PASSAGE TO READ below:

I explained that people took notes at meetings, and that other people present would be doing the same thing, a suggestion that seemed to horrify the eminent representative. We goggled at each other angrily, then he retreated to start the meeting, which I've already summarised.

One interesting other aspect of the event was the behaviour of Wendy Thompson, a Tory councillor. She explained that, as she was on the planning committee which would eventually vote on the proposal if the professional officers felt it was controversial, 'the council's solicitor's wouldn't be happy that I'm even here', because she was legally forbidden to express an opinion. Despite this, she still managed to refer to rejection as the 'right' and 'appropriate' decision, and gave the residents a list of objections they should use: she and Uppal are fully aware that the health claims are weak, and encouraged everyone to 'sing from the same hymn sheet': Cllr Thompson's repeated use of 'we' and her warm messages of support from the other Tory ward councillors didn't make me confident of her neutrality in any way: I may just find time to draft a complaint…

So that was the meeting: a classic of grass-roots political operation - a multimillionaire cynically using local distress for political gain. It had one final sting: the sweet little aide trotted over with a new tactic. She informed me that she couldn't stop me taking photographs, but I'd have to have the permission of every person at the meeting. I pointed out to her that every crowd scene photograph and CCTV image would be automatically illegal if that were the case, but she didn't see my point. I could have snapped pics of everybody there, legally, but as it happened. I simply wanted a souvenir of my MP in action, and I got them. Feast your eyes on The Photos He Tried To Ban.

End of PASSAGE TO READ.
DATA EXCERPTS below:

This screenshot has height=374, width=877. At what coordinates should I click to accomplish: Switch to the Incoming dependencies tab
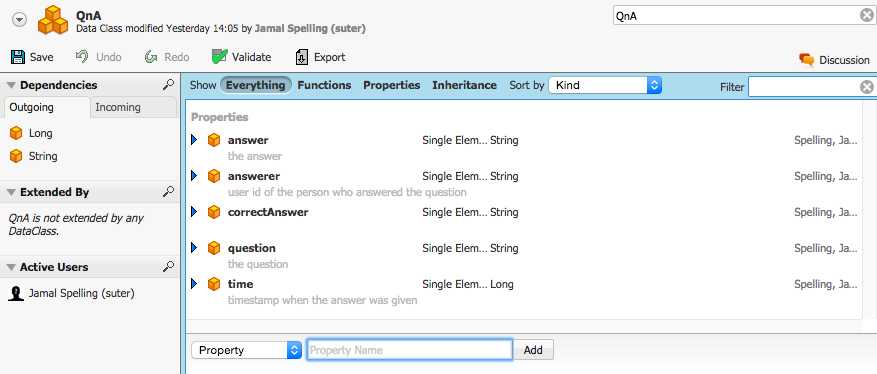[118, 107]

End of DATA EXCERPTS.
DATA EXCERPTS below:

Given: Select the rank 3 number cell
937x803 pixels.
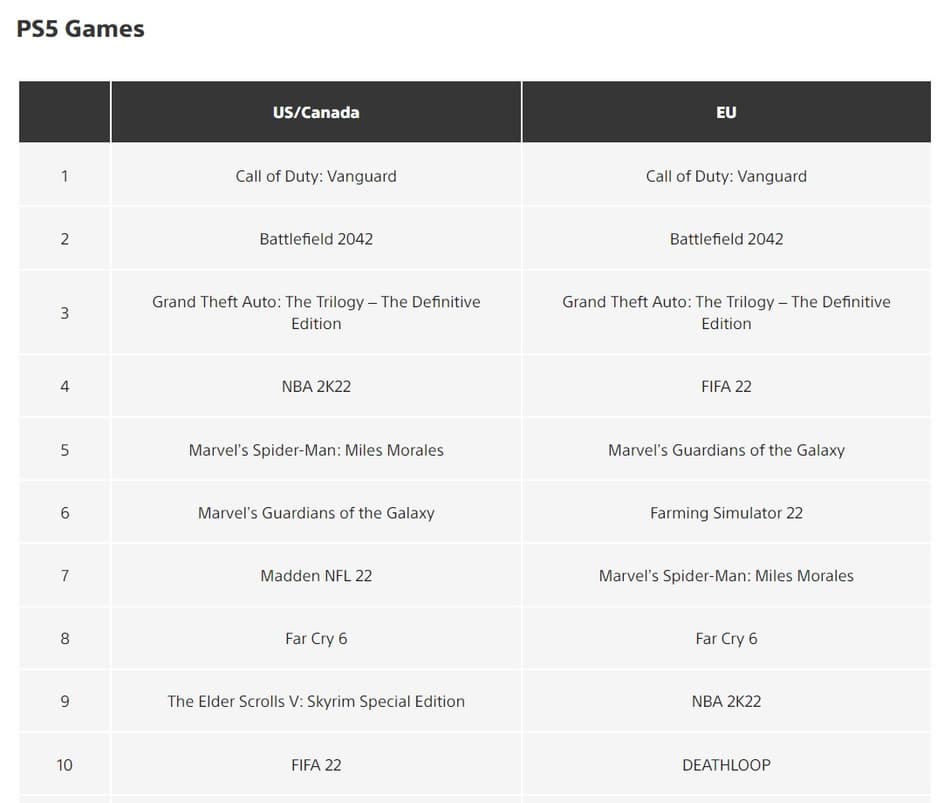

End of DATA EXCERPTS.

WHAT YOU SHOULD DO:
Rewrite the paragraph of the meeting account that begins "One interesting other aspect" as a short bulleted list of its main facts.

EXERCISE OUTPUT:
- Wendy Thompson, a Tory councillor, sits on the planning committee that would eventually vote on the proposal if the professional officers felt it was controversial.
- She said the council's solicitors wouldn't be happy that she was even there, because she was legally forbidden to express an opinion.
- Despite this, she called rejection the "right" and "appropriate" decision.
- She gave the residents a list of objections to use and encouraged everyone to "sing from the same hymn sheet." She and Uppal are fully aware that the health claims are weak.
- Her repeated use of "we" and her warm messages of support from the other Tory ward councillors left the writer doubting her neutrality and considering a complaint.